De volta pra casa e com saúde

Dois pacientes do Hospital Márcio Cunha com quadro de Febre Amarela recebem alta

Em meio à preocupação com o surto de Febre Amarela em regiões não muito distantes do Vale do Aço e a grande ansiedade da população provocada pela busca nos postos de saúde pela vacina, uma boa notícia. O Hospital Márcio Cunha (HMC) registrou alta hospitalar para dois pacientes que estavam internados com todos os sintomas da doença. Além deles, outros pacientes (inclusive uma criança) já se encontram em planejamento de alta, de acordo com o plano terapêutico bem sucedido.
Moradores da comunidade rural Imbé de Minas, os dois pacientes deram entrada na instituição no último domingo, transferido pelo Sistema Único de Saúde (SUS) de um hospital de Caratinga. Em casos assim, de pacientes de regiões endêmicas, mesmo com sintomas de mal-estar e dores no corpo semelhantes ao da forma branda da Febre Amarela, o monitoramento do paciente internado no HMC é constante, acompanhado com hidratação através de soros e a realização de exames específicos.

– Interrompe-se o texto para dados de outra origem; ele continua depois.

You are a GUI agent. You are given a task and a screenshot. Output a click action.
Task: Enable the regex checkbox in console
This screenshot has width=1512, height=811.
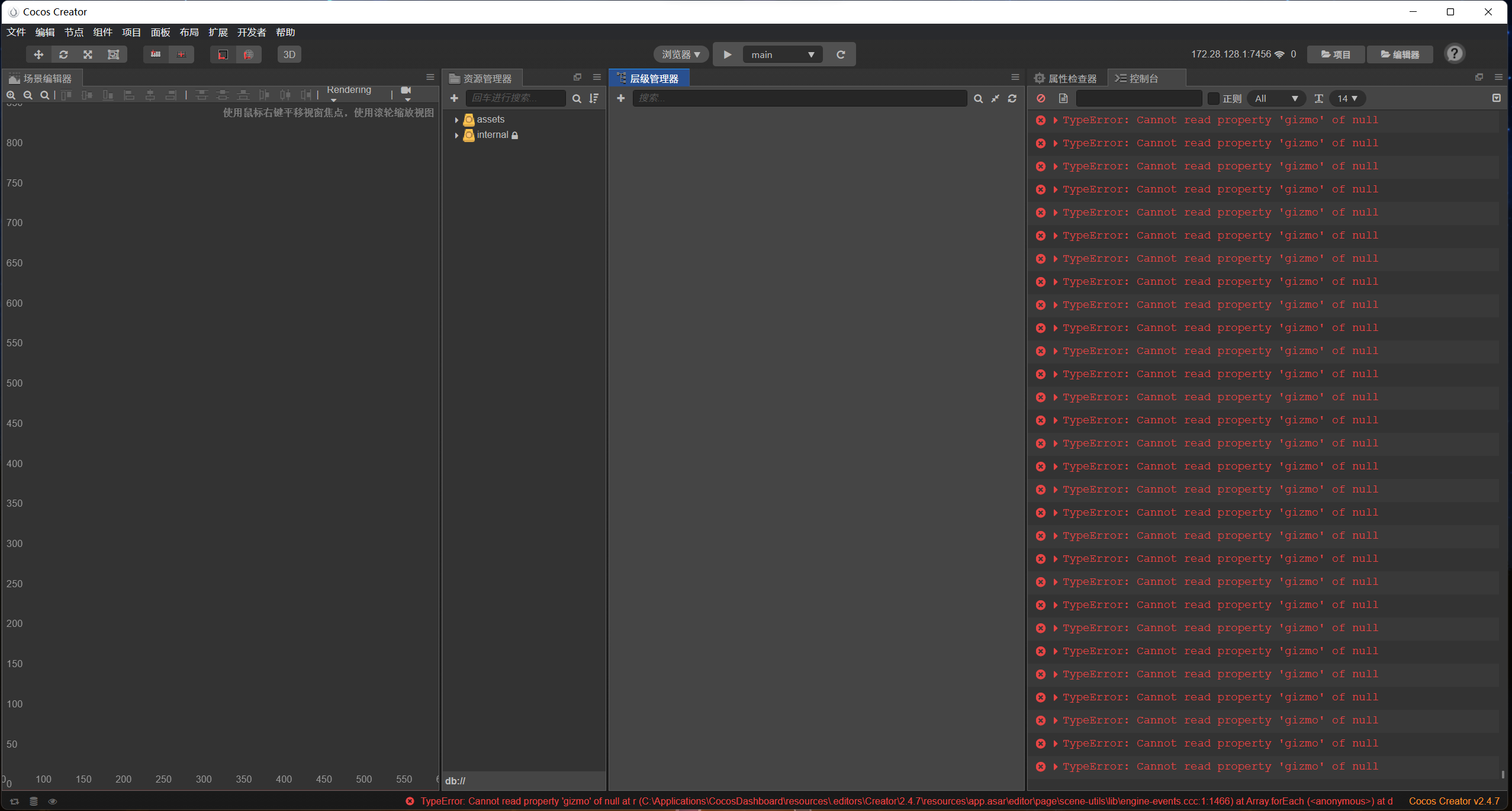click(x=1214, y=98)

“Cerca de 80% das vezes, a doença regride e o organismo cura-se sozinho. Além de mal-estar e dores no corpo, náuseas, vômitos e diarreia também podem ocorrer e em um período de 5 a 6 dias há uma melhora espontânea. Porém, em cerca 20% dos casos, o paciente evolui para as formas mais graves da doença. Os sintomas ficam mais graves e passam a comprometer vários órgãos do organismo, levando os pacientes à morte em metade desses casos”, explica o Dr. Aloísio Bemvindo, médico infectologista do Hospital Márcio Cunha.
Em um dos pacientes, foi verificado ainda nos primeiros exames índices positivos para o vírus da dengue, que é muito parecido com o da Febre Amarela. Somente os resultados dos exames sorológicos – de ambos os casos, que foram enviados para Belo Horizonte e analisados pela Fundação Ezequiel Dias, afirmarão em alguns dias se os pacientes foram ou não contaminados pelo vírus da Febre Amarela.

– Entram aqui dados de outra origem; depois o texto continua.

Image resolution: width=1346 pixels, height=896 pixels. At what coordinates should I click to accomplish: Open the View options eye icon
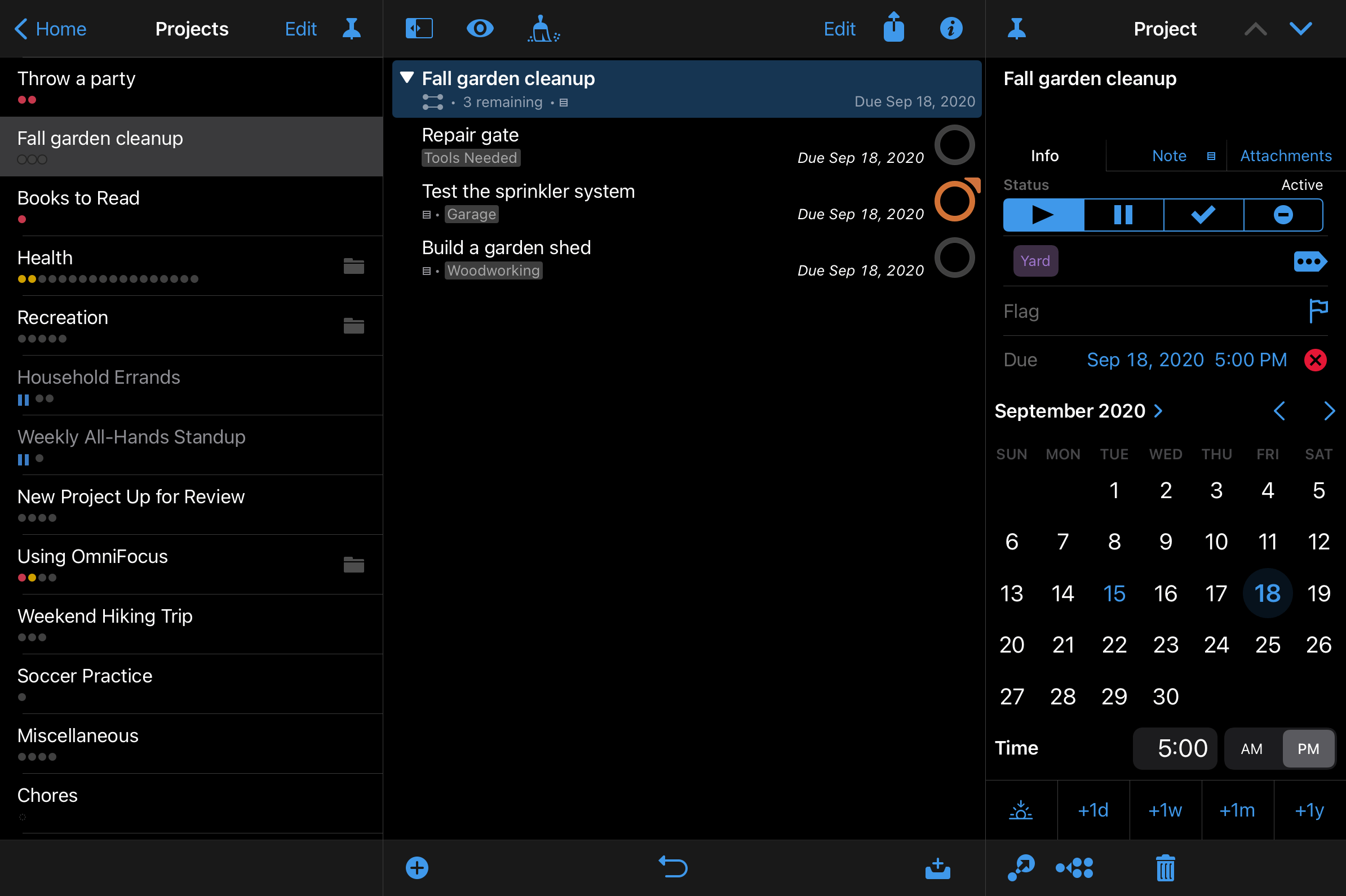click(x=480, y=29)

A Fundação São Francisco Xavier e o Hospital Márcio Cunha estão atentos ao crescimento do número de casos e já traçaram fluxos e protocolos específicos para esses atendimentos, com equipes preparadas tanto para a forma branda da doença quanto para a forma mais grave.

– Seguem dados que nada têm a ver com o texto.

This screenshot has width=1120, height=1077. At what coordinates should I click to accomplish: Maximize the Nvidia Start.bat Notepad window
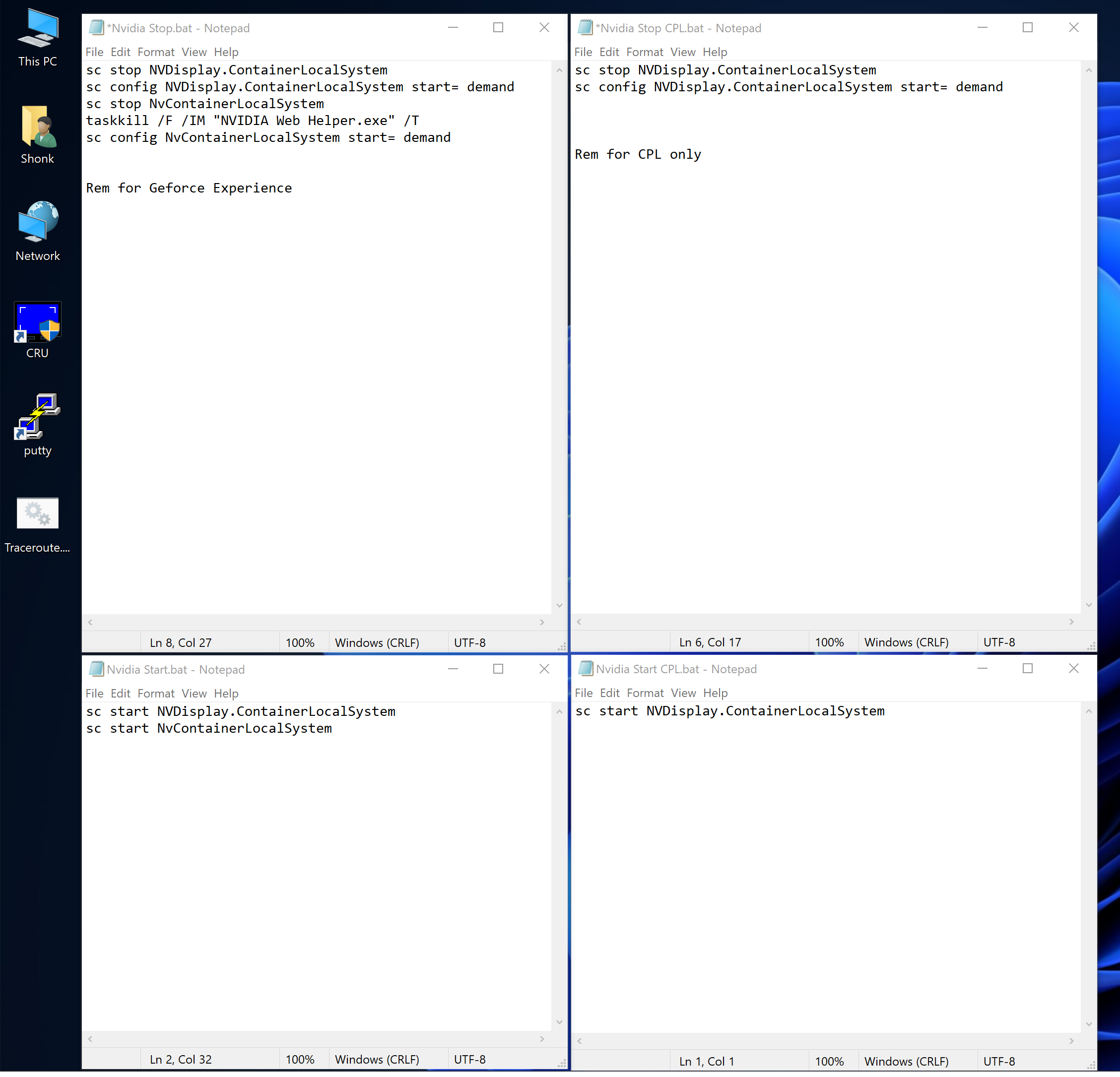[498, 669]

“Não existe tratamento para a eliminação da Febre Amarela, com remédios que matem o vírus. Por isso, esses pacientes são tratados aqui de maneira intensiva, com hidratação através de soros. Nos casos suspeitos classificados como graves, com hemorragias, por exemplo, nossas equipes contam ainda com recursos avançados para serem aplicados, como realização de transfusões de sangue, monitores de pressão, ventiladores mecânicos para auxílio na respiração, alimentação através de sondas, realização de hemodiálise, entre outros”, reforça o Dr. Mauro Oscar Soares de Souza Lima, superintendente Geral de Hospital da Fundação São Francisco Xavier, braço social da Usiminas que administra o HMC.